LEASING


It is a financial arrangement that provides a firm with the advantage of using an asset without owning it. It is an agreement where by the Lessor conveys to the Lessee, in turn for rent, the right to use an asset for an agreed period of time. Lessor is a person who conveys to another person (Lessee) the right to use an asset in consideration for payment of periodical rent, under a lease agreement. Lessee is a person who obtains from the Lessor, the right to uses the asset for a periodical rental payment for an agreed period of time.
 
  1. financial lease is a contract involving payment over an obligatory period, of specified sums sufficient in total to amortize the capital outlay, besides giving some profits to the lessor. Here the lessee is responsible for the maintenance of asset leased. Thus it is a lease where the entire risks and rewards incident to the ownership of asset is transferred. Title may or may not be eventually transferred.
  2.  Full Payout Lease the lessor recovers the full value of the leased asset, within the period of lease, by way of lease rentals and the residual value.
  3.  True Lease typical tax benefits, such as investment tax credit, depreciation tax shields etc are offered to the lessor.
  4.  Operating Lease the asset is not fully amortized during the non- cancelable period of the lease, where by the lessor does not depend on the lease rentals or profit. It is basically an economic service for a short term where the lease will be cancelable at short notice by the lessee.
  5. Net Lease A type of lease where by the lessor is not considered about the repairs and maintenance of the leased asset is known as Net Lease.
  6. Conveyance Lease is another type where the lease will be for a very long tenure applicable to immovable properties.
  7. Leveraged Lease When a part or whole part of the financial requirement involved in a lease is arranged with the help of a financier, it takes the form of Leveraged Lease.
  8.  Sale and Lease Back system, the owner of an asset sells it to the lessor, and get backs the assets under the lease agreement which has an effect of providing immediate free finance to the selling company, the lessee.
  9. Consumer Leasing. Leasing of consumer durables is called as Consumer Leasing.
  10. Balloon Leasing. A type of lease, which has zero residual value at the end of the lease period, is called as Balloon Leasing. 
  11. Wrap Leasing The lessee further subleases the asset to the end user, retaining a fee and share of the residual value, is called as Wrap Leasing.
  12. Swap Leasing In Swap Leasing, the lessee is allowed to exchange equipment leased out whenever the original asset have to be sent to the lessor for some repair or maintenance.
  13.   Open-ended Leasing: In Open-ended Leasing the lessee guarantees that the lessor will realize a minimum value at the time of end of the lease period from the sale of the asset. 
  14. Import Leasing The leasing of imported capital goods is known as Import Leasing.
  15. Cross-boarder LeasingA type of lease where the lessor in one country leases out assets to a lessee in another country is known as Cross-boarder Leasing.
  16. International Leasing.

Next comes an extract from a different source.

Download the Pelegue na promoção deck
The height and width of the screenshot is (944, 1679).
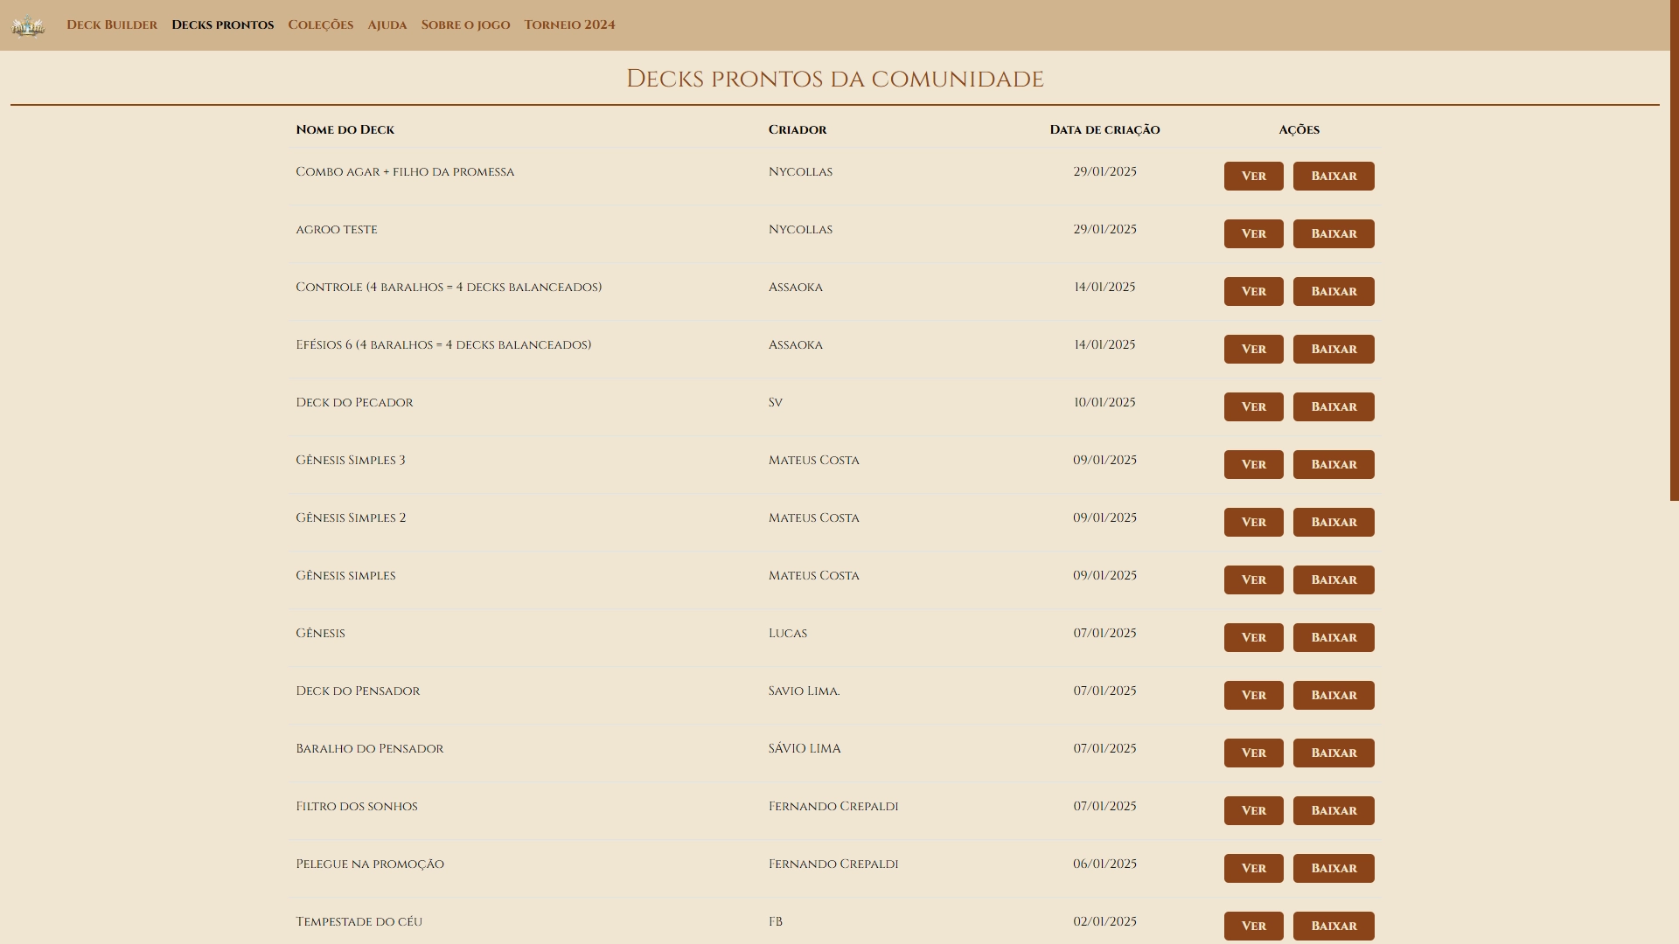click(1333, 868)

When a leasing company is operated in different countries through its branches, it is a case of International Leasing.
  17. Double-dip Lease. When there is advantage of depreciation tax benefits twice, depending on the taxation laws of two countries it is called as Double-dip Lease
  18. Triple-dip Lease. When it is available under three different jurisdictions for a single use of asset leased out it is called as Triple-dip Lease.

Advantages of Leasing
  1. Tax benefits for the receipt of lease rentals
  2. High return on equity because of better leveraging
  3. Absorption of obsolescence risks by the lessor
  4. Efficient use of funds by the lessee
  5. Leasing is an off-balance sheet item for the lessee contributing better ROI
  6. Provides better liquidity especially in case of sale and lease-back.
  7. Leasing is a highly flexible and cheaper source of finance for the lessee
  8. Provides cent percentage of finance for the lessee by avoiding initial cash outlay.
  9. Ideal mode of asset acquisition especially for a non-profit organization
  10. No disturbance to the normal line of credit.